I chose to photograph it in black and white because that treatment reveals the essence of the place. Color can soften or distract. Monochrome cuts right to the structure, letting the sky, textures, and lines speak plainly. With that heavy northern cloud cover drifting above town, the contrast just felt right—quiet, steady, and rooted in the history of Dawson itself.
What I love most about this image is how timeless it feels. It’s unmistakably Canadian, unmistakably Yukon, unmistakably a relic of a frontier past that shaped communities all across the North. When printed large, the piece brings a strong, grounded presence into a room. It works beautifully in studies, reading spaces, cabins, modern interiors—anywhere someone appreciates real places and the history that stays written into the walls.

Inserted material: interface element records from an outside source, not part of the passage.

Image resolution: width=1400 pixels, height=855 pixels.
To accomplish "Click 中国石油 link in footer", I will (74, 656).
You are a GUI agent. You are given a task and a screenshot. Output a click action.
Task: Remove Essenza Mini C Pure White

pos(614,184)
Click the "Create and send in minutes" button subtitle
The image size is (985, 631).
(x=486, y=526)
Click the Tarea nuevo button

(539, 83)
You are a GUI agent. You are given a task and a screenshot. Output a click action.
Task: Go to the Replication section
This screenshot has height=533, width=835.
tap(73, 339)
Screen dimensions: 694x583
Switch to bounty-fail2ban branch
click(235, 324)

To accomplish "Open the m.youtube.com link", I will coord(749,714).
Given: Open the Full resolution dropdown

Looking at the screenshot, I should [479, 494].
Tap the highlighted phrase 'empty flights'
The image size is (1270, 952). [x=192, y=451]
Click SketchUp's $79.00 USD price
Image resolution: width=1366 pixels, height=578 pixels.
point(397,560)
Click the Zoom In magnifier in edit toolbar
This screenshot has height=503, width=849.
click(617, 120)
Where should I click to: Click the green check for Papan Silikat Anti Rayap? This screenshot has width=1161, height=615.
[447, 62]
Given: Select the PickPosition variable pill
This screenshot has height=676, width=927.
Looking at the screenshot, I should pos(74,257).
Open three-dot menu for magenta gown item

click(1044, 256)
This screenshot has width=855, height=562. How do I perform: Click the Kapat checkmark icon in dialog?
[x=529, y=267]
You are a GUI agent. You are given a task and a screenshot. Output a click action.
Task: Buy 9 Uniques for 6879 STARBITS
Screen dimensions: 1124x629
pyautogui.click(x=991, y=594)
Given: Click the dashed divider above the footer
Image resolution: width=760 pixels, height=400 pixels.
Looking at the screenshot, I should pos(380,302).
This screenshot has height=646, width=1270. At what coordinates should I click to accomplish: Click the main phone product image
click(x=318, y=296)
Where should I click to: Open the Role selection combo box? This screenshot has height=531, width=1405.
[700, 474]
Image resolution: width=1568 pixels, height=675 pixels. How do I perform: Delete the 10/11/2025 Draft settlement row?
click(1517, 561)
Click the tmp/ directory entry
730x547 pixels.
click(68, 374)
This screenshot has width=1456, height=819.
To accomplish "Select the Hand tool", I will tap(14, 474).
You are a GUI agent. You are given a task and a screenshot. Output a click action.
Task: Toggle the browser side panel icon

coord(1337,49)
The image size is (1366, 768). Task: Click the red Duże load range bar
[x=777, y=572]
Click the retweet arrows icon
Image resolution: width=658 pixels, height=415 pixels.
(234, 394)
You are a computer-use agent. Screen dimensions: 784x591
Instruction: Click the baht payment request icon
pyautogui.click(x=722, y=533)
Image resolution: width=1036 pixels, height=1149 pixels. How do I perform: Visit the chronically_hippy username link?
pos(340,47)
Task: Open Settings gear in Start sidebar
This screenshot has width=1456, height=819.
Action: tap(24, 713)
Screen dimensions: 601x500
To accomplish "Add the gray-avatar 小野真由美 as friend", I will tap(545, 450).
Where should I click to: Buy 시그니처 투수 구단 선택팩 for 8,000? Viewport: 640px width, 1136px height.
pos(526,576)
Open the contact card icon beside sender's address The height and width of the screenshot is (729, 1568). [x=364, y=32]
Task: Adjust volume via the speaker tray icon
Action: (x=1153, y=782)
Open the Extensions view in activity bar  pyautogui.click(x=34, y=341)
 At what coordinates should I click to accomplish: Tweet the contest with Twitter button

Like everything I create, this is real photography. No staging, no shortcuts—just me, the building, the weather, and the patience to let the moment settle before pressing the shutter. Harrington’s Store has earned its place in Dawson City’s story, and I wanted to honour that in a way that stays true to the building itself.
If you enjoy artwork with real roots—pieces tied to Canada’s northern history, Yukon heritage architecture, and the quiet strength of old frontier towns—this photograph fits right into that world. It’s the kind of image I love making: real places, real stories, and buildings like this one in Dawson that have weathered more winters than any of us ever will.